*WHAT YOU HAVE TO DO*: Report each line of the entries that contains the word "width", copied in full.

Screenshot grounding data:
******

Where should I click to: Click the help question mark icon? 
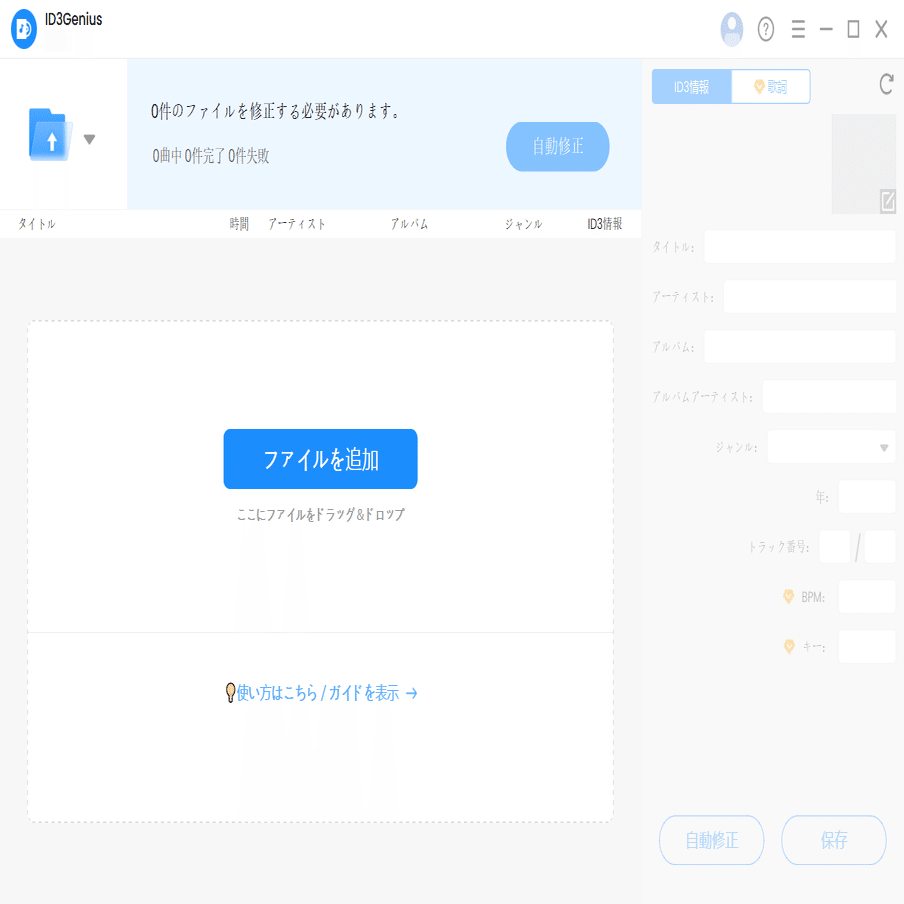(x=765, y=29)
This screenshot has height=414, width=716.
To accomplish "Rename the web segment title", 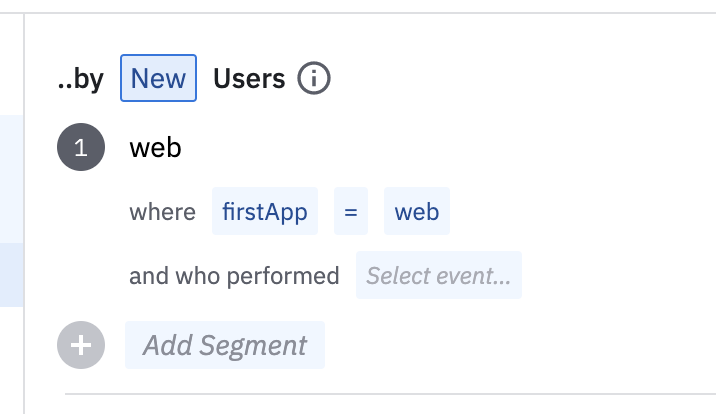I will pyautogui.click(x=155, y=148).
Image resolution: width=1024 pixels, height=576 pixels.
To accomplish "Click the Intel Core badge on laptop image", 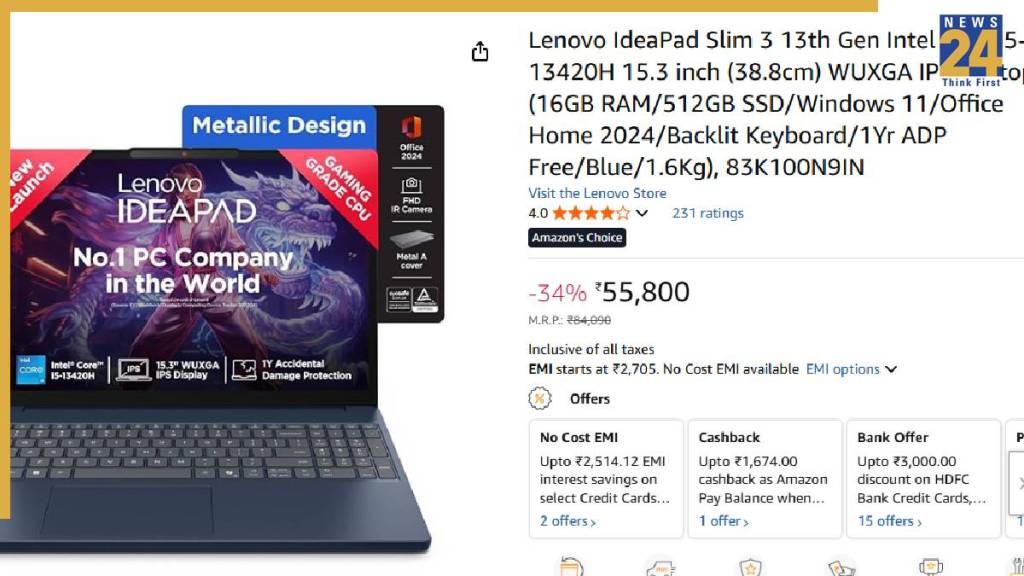I will point(31,370).
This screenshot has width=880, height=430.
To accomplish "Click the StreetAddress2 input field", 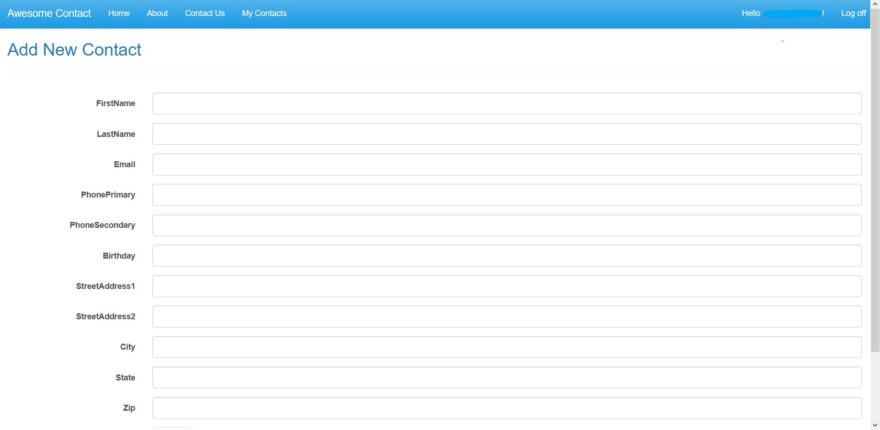I will (x=506, y=317).
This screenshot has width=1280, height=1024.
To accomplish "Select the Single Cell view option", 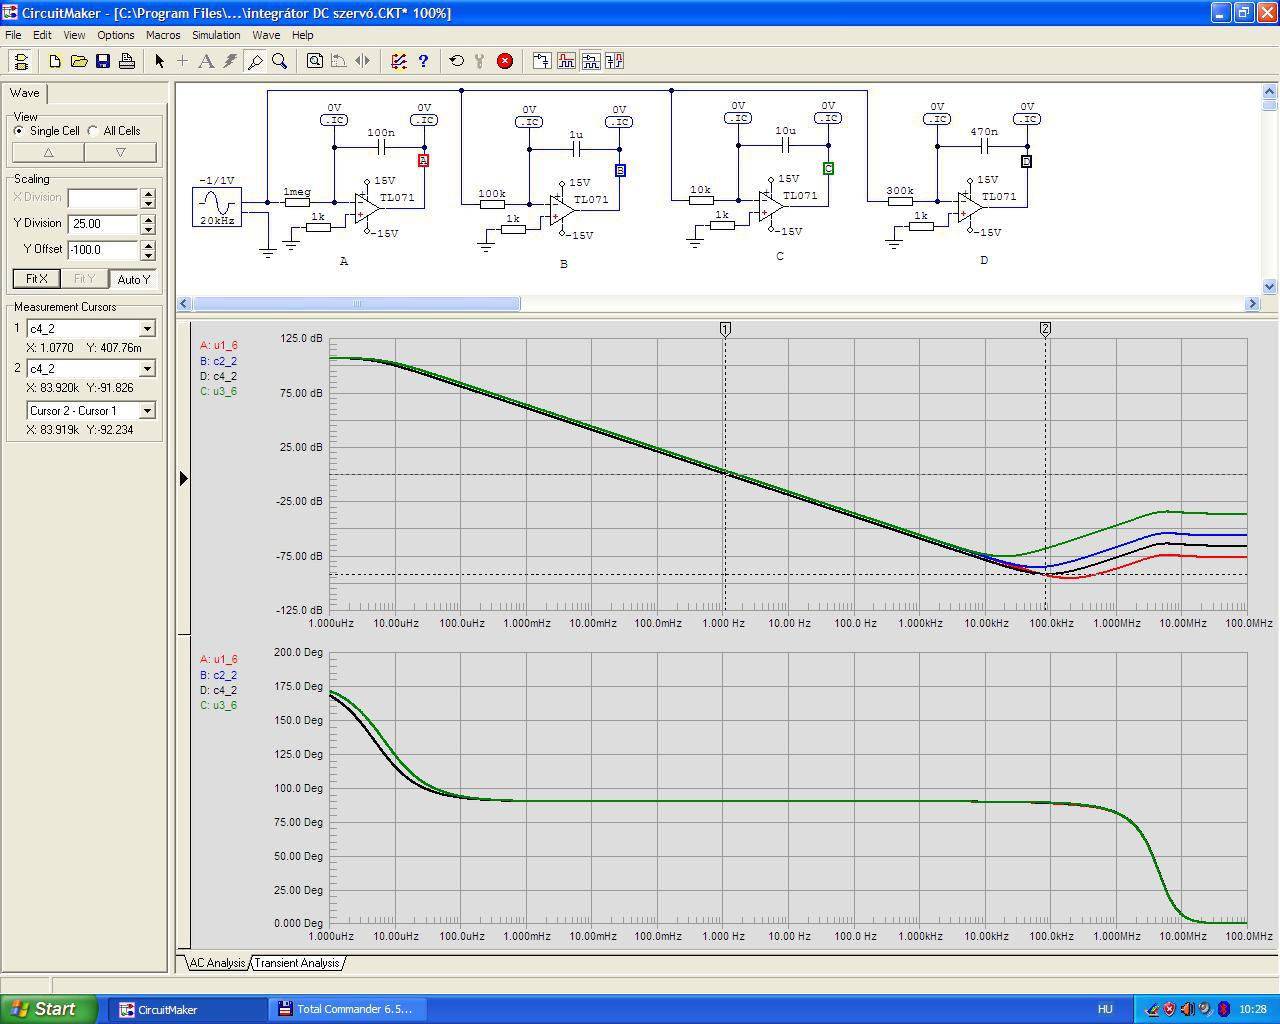I will tap(20, 131).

******

*WRITTEN RESPONSE*:
This screenshot has height=414, width=716.
Image resolution: width=1024 pixels, height=576 pixels.
This screenshot has width=880, height=430.
This screenshot has width=1280, height=1024.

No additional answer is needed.